Exactly and only the lines below from the one containing "The image size is (1025, 799)." down to the one containing "to next thermostat" are wanted, both included; please exclude every picture.

[Recorded data]
◇ ◇ ◇

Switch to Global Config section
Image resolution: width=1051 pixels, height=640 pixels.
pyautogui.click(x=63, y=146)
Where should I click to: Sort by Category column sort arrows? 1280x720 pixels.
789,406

◇ ◇ ◇

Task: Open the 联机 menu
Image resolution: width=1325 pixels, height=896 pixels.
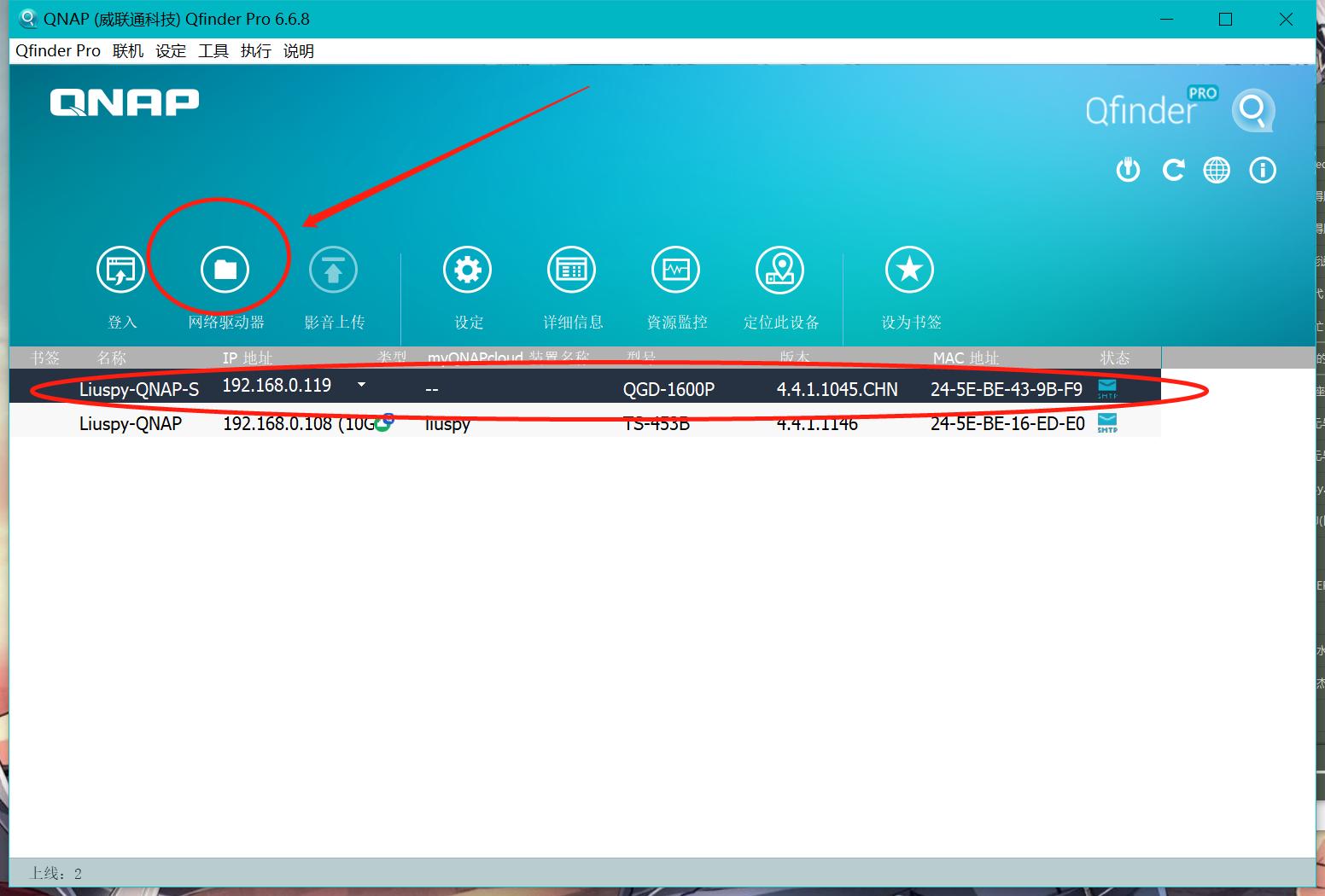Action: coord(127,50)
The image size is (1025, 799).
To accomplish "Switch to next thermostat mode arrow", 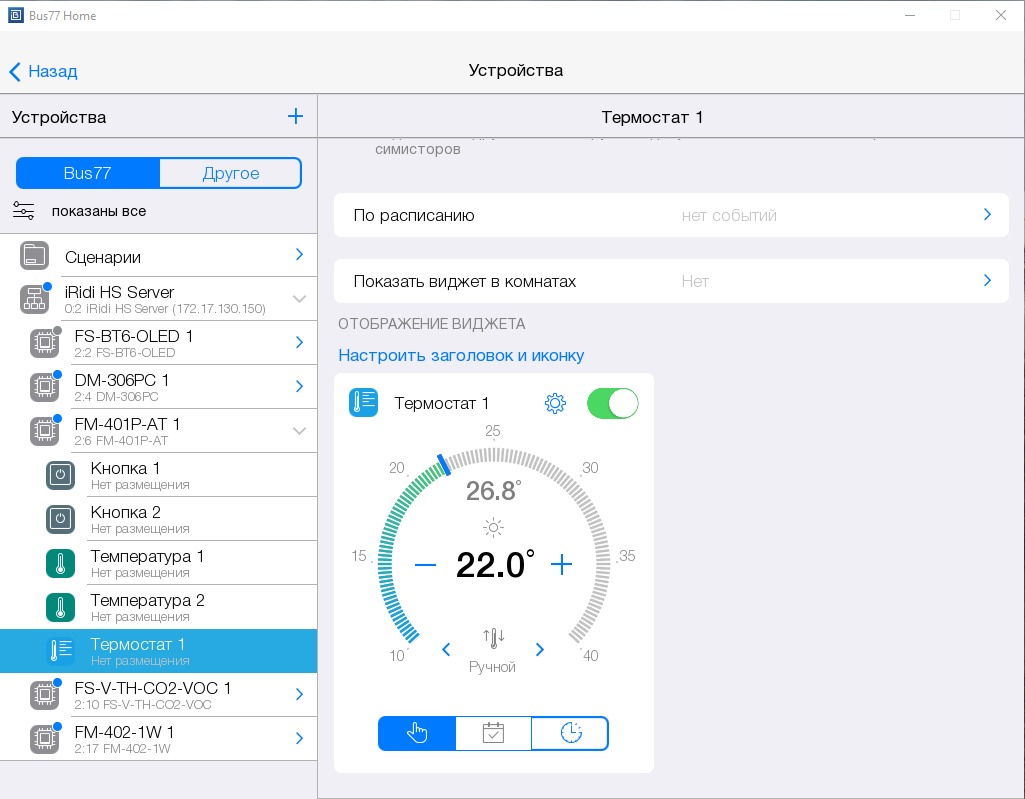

◇ ◇ ◇

### Written answer
The image size is (1025, 799).
To accomplish "Switch to next thermostat mode arrow", 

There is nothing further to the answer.